Tantissimi sono i bambini affetti da patologie “inguaribili”, di cui la sua associazione si prende cura, i quali vivono nella necessità di quel costante sostengo tecnico per la respirazione negato ad Alfie, prima dai medici e poi dalle Corti inglesi, sull’aberrante presupposto che abbandonarlo al suo destino fosse nel suo “miglior interesse” (nonostante la contraria volontà dei genitori e la disponibilità a prendersi cura di lui offerta da parte di alcuni ospedali, tra cui il Bambin Gesù).

Nei protocolli inglesi relativi a certe patologie, ha spiegato l’Avv. Margherita Prandi, familiarista di Piacenza, ormai prevale una visione “utilitaristica” della vita che per cui, se non vi sono speranze di guarigione, il malato in gravi condizioni viene “lasciato andare”. Quindi, lo Stato, con una concezione tutta sua del “welfare”, di fatto e di diritto, si arroga il potere di discriminare tra coloro che hanno diritto alle cure e coloro la cui vita non è ritenuta più degna di attenzioni, anche contro la volontà delle famiglie che vorrebbero prendersi cura di essi.
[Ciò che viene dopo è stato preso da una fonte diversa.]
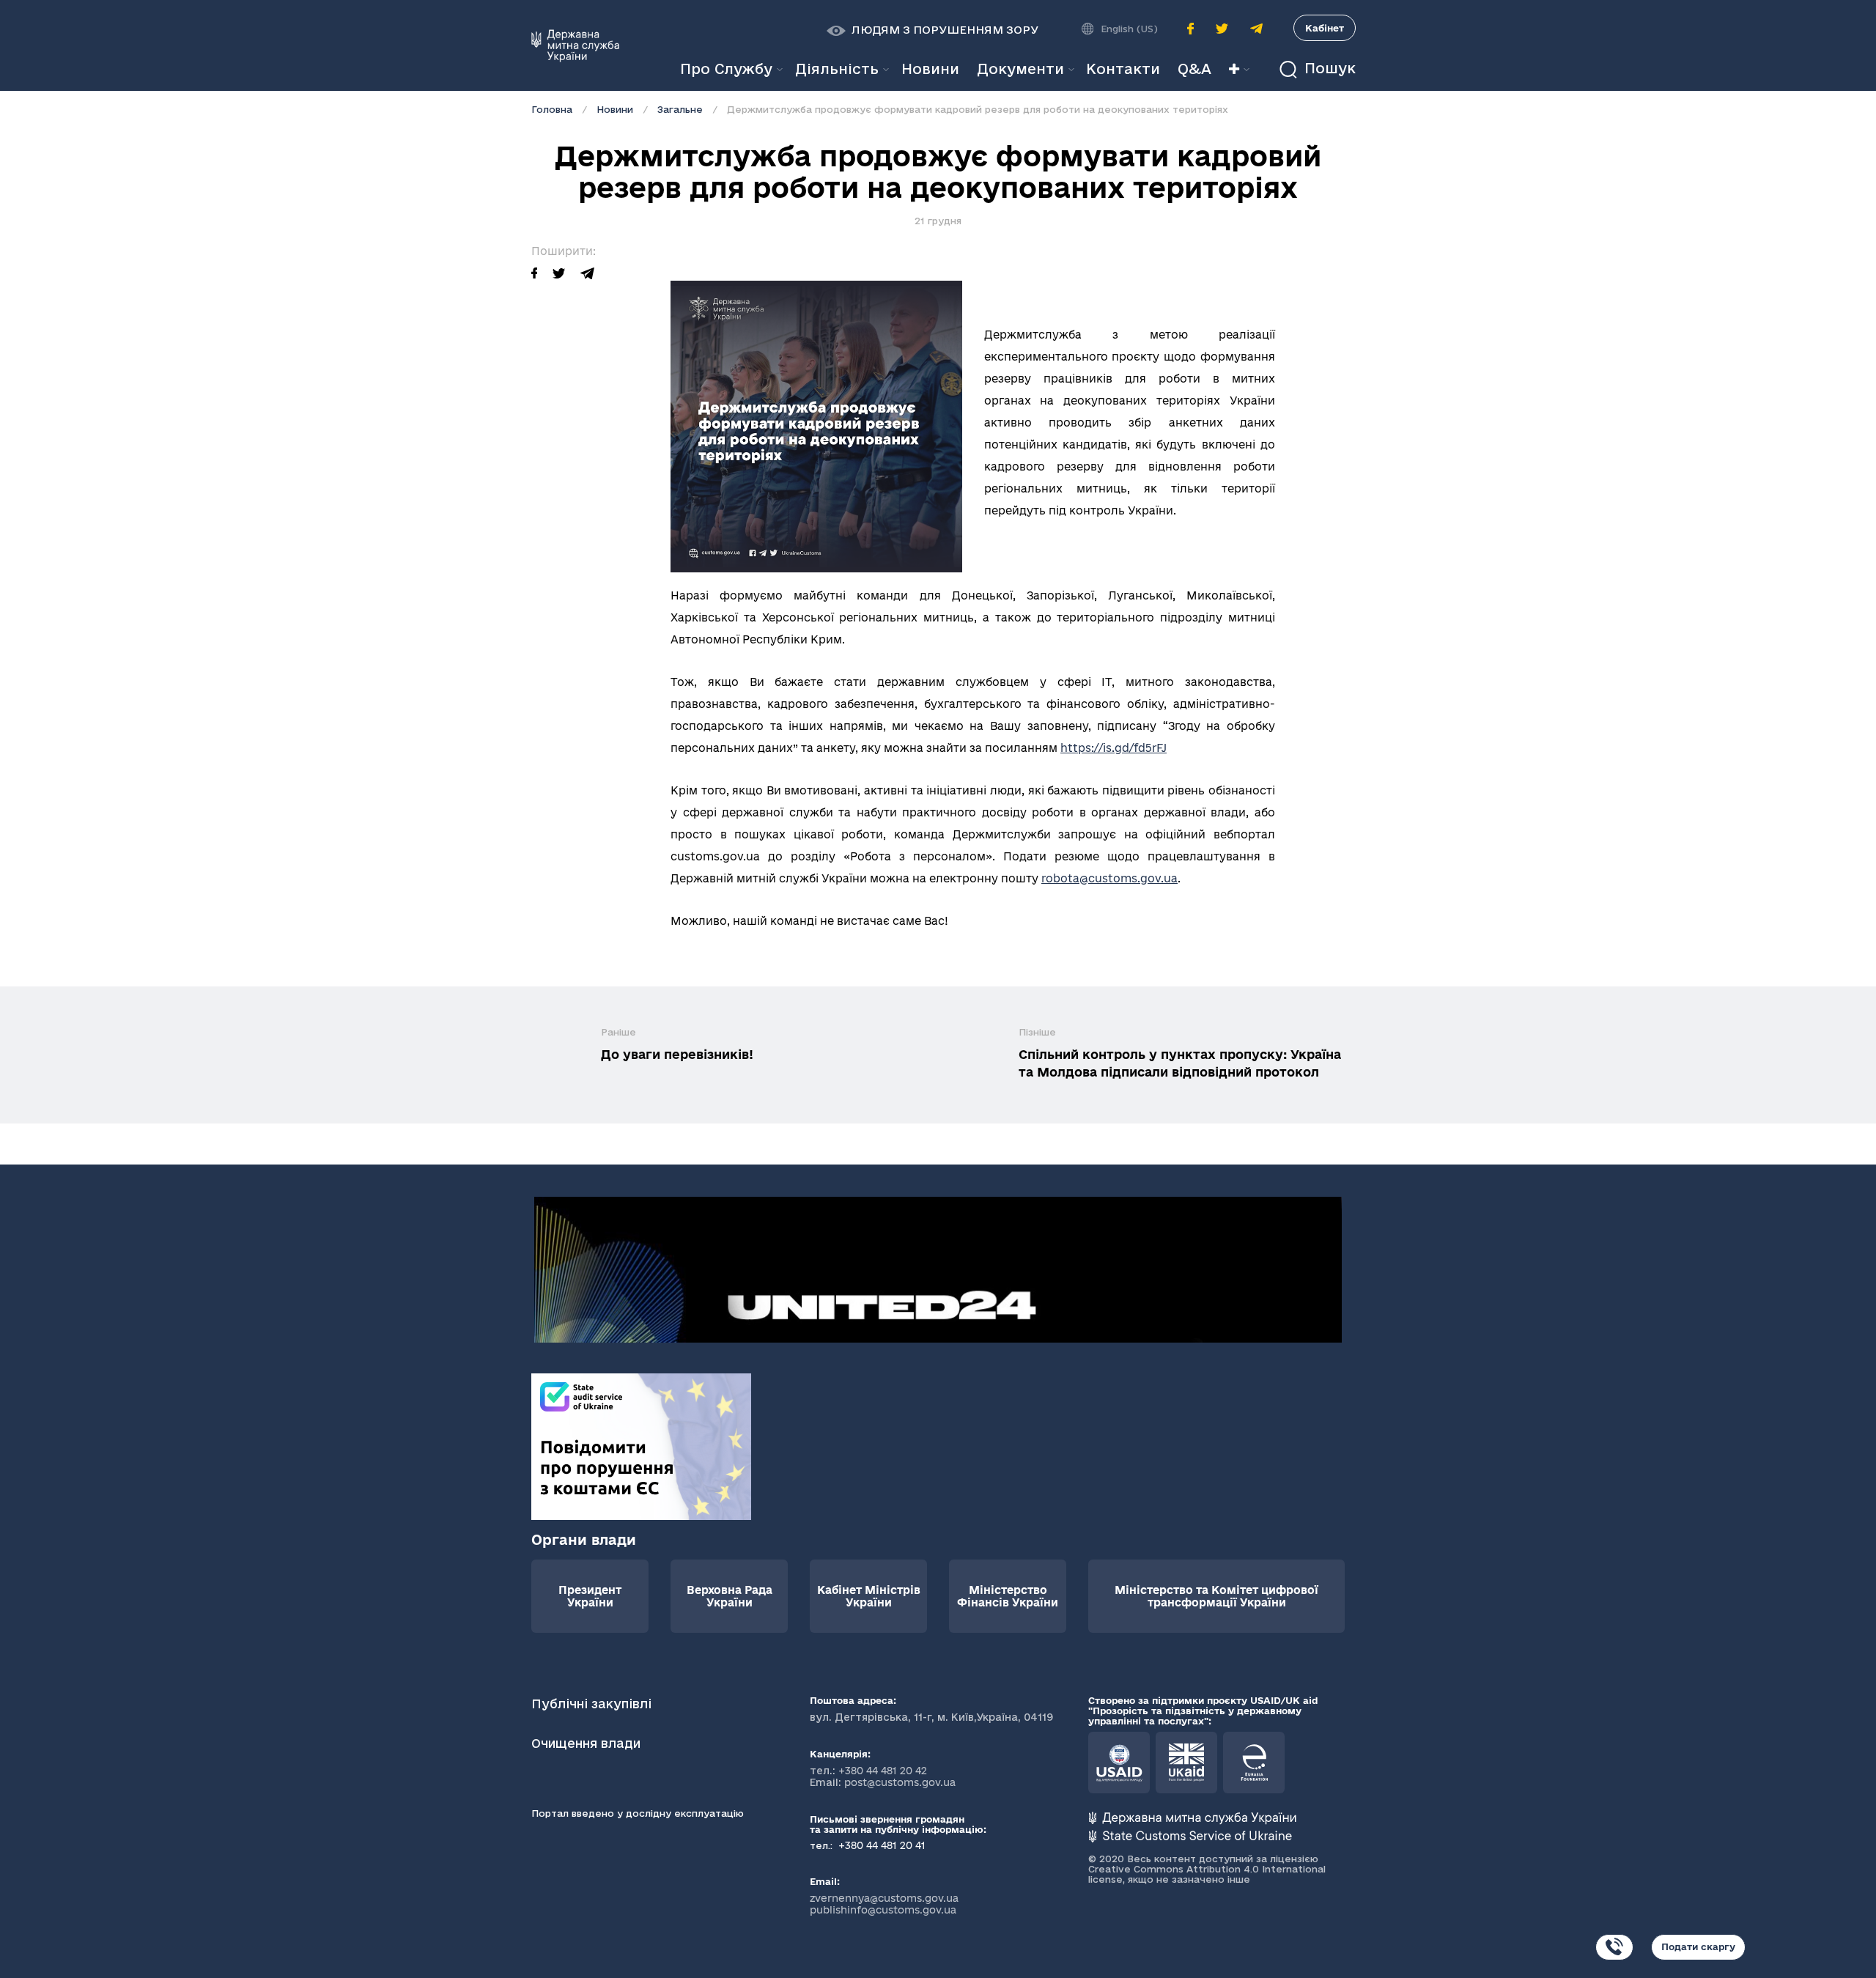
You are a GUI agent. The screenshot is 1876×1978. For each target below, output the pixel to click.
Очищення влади (587, 1743)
Questa pericolosa deriva sta prendendo piede nel nostro ordinamento anche grazie all’approvazione della legge 209/17 sulle cd. “D.A.T.” laddove si consente ai rappresentanti degli incapaci di intendere e volere di interrompere ogni cura di persone in gravi e irreversibili condizioni di salute.
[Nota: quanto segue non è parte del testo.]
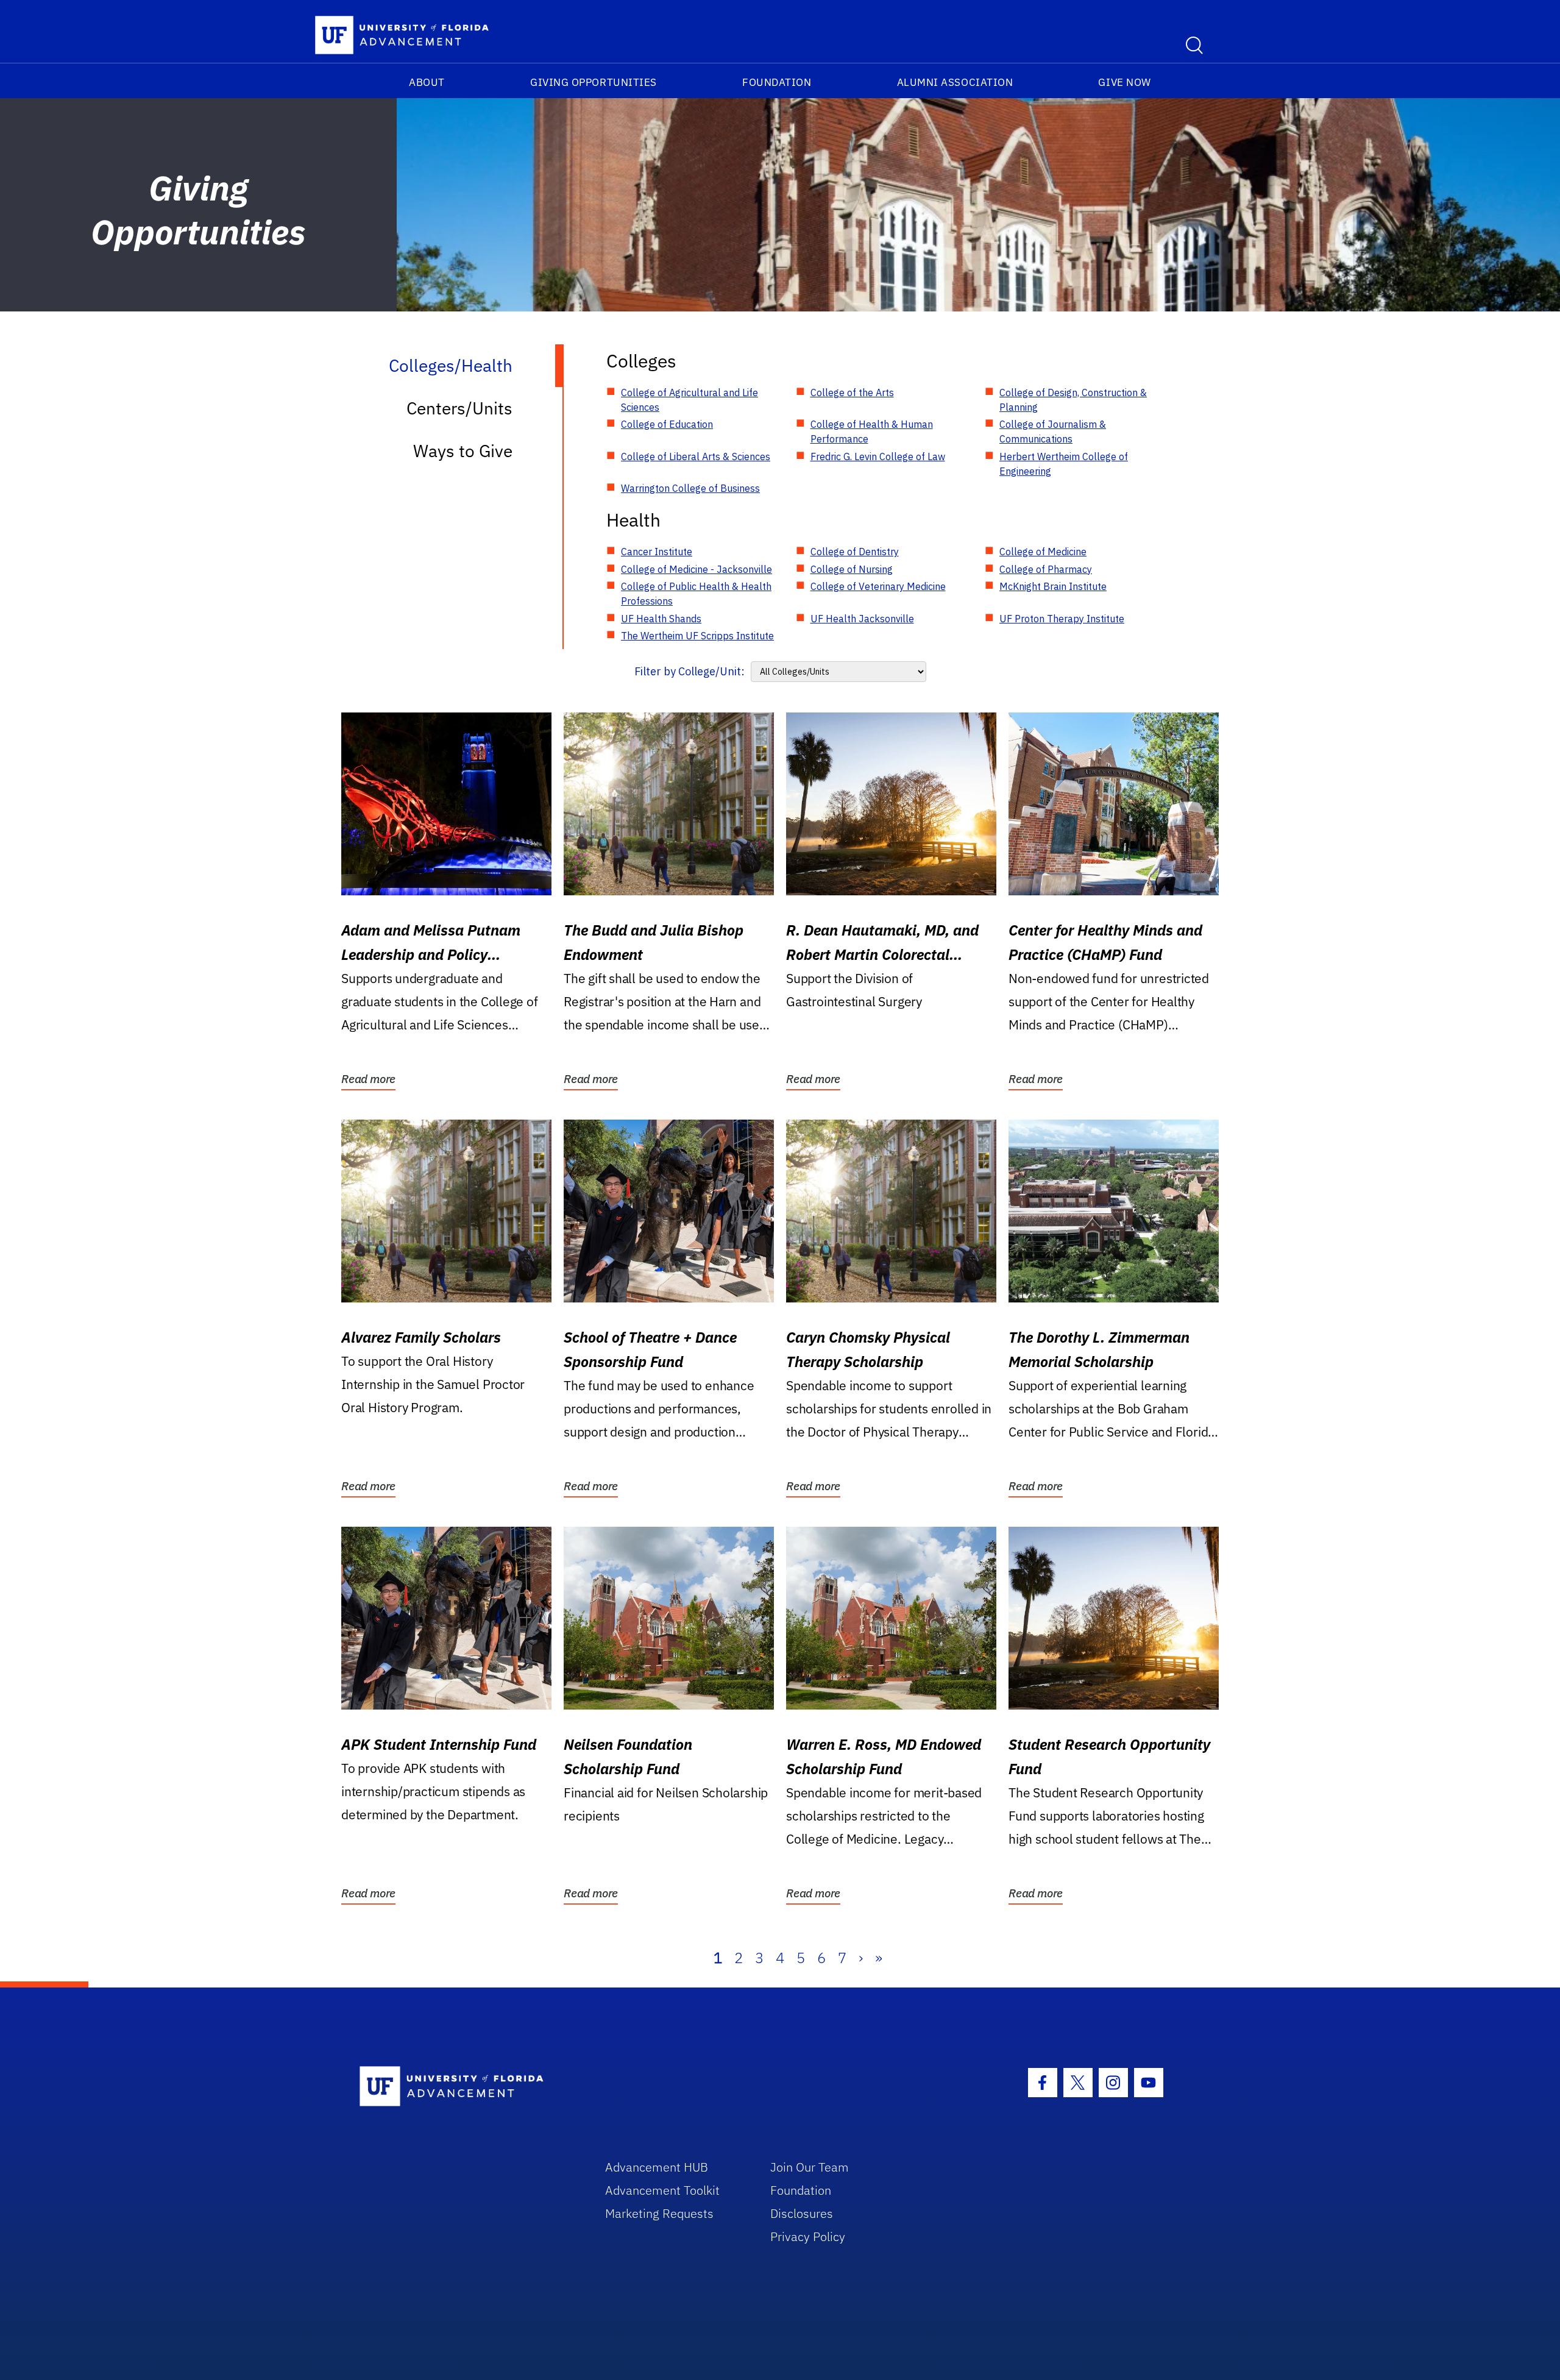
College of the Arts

Il Dott. Giacomo Rocchi, magistrato di Cassazione, è entrato nei dettagli di questa legge che (v. art. 3) offre ampi spazi all’ introduzione dell’ eutanasia omissiva allorché costringe il medico (esentandolo, guarda caso, da ogni responsabilità civile e penale – v. art. 1 c. 6) ad interrompere anche l’ alimentazione, la respirazione e idratazione (anch’essi ritenuti “trattamenti sanitari” dalla legge; v. art. 1 c. 5) alle persone non in grado di esprimere un valido consenso, dietro richiesta dei loro rappresentanti legali (genitori esercente la potestà sui minori, tutori, amministratori di sostegno), salvo poter ricorrere al giudice tutelare, qualora dissenta.

In tali casi si hanno evidenti analogie con quanto accaduto al piccolo Alfie, in cui i giudici, anche contro la volontà dei genitori e aderendo alla posizione dell’ospedale, hanno ritenuto inutile e indegna di essere vissuta la sua vita, privandolo di ogni assistenza e, quindi, provocandone la morte.

Da ultimo il magistrato Alfredo Mantovano ha messo in luce il fatto che la normativa, in temi come questo, segua quasi alla lettera le strade già tracciate da certi giudici che, dimenticandosi di essere, in base alla Costituzione, “soggetti alle leggi” emanate da organi istituzionalmente competenti, si ergono, usurpandone la funzione, a creatori di “nuovi diritti”, benchè inesistenti nell’ordinamento vigente; un esempio tra tutti il “diritto” alla morte.

Emblematico, in tal senso, secondo Mantovano, è il famoso caso di Eluana Englaro, persona gravemente disabile ma tutt’altro che terminale, la cui “volontà” di non voler più vivere se si fosse trovata in condizioni analoghe, fu ricavata dalla Cassazione, già “orientata” in tale direzione, sull’unico debolissimo appiglio costituito da una affermazione, tanto risalente nel tempo quanto occasionale, che la stessa avrebbe fatto in presenza di amici, consentendo al tutore, questa volta con il consenso del padre, di sospendere la nutrizione e l’idratazione che le suore, per anni, le avevano assicurato. Oggi tale caso è espressamente regolato dalla L. 219/2017.

Quella piccola creatura, con la sua tenacia nel voler vivere a dispetto della Scienza e della Legge, ha ricordato al mondo intero che lo Stato non è il padrone della vita e non può pretendere di stabilire quale sia degna di essere vissuta e quale invece no.